For consistent performance across a wide frequency range (30 to 10,000 Hz), it’s crucial to prevent the network from responding to low-frequency cycles. This is managed by shunting resistor R4 with a condenser, allowing the amplifier to operate more smoothly, almost in a syllabic manner. The selected values of R4 and its shunt condenser balance insertion and release times, with about 20 milliseconds for insertion and 250 milliseconds for release in the standard position (position 1) on switch D1. Position 2 allows for faster operation, reducing these times by half.
To monitor the amplifier’s operation, a relay tube (V4) runs parallel to the varistors (X1), with an adjustable bias setting via P3 and R8. This bias allows V4 to be adjusted to trigger at a specified level, corresponding to “A.” A lamp (E1) lights up whenever V4’s bias threshold is surpassed, allowing operators to observe the frequency and duration of loss insertion at various levels. The varistors’ characteristics are tightly controlled during manufacturing, selected to work with a control tube (V3) of standard size.
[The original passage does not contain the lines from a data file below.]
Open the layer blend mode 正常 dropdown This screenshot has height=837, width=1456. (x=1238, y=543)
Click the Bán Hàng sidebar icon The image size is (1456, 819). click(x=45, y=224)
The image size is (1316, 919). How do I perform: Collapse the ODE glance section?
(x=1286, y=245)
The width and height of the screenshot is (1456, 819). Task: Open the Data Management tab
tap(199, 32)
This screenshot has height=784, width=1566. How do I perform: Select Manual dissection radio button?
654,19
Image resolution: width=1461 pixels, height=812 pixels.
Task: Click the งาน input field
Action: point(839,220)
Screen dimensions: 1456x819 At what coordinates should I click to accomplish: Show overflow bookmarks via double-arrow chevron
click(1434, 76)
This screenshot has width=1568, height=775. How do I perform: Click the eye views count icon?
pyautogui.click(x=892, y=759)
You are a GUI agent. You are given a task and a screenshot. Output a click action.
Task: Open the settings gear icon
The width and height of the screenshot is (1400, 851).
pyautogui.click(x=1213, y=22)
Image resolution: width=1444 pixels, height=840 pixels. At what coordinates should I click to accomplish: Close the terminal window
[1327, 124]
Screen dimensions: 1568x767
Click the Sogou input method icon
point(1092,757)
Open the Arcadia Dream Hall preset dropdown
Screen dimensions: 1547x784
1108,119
Given that the network requires stable levels, it’s optimally inserted at the transmitter in the program chain. Input and output amplifiers are built-in to accommodate varying program levels, ensuring proper impedance matching, gain, and frequency response. These two-stage amplifiers incorporate feedback, with gain controls (P1 and P2) offering 19 steps of 1 dB each. Input padding (R5—R6—R7) and output padding (R1—R2—R3) align with these gain controls. Despite the high gain and loss insertion method, the amplifier’s distortion is effectively negligible.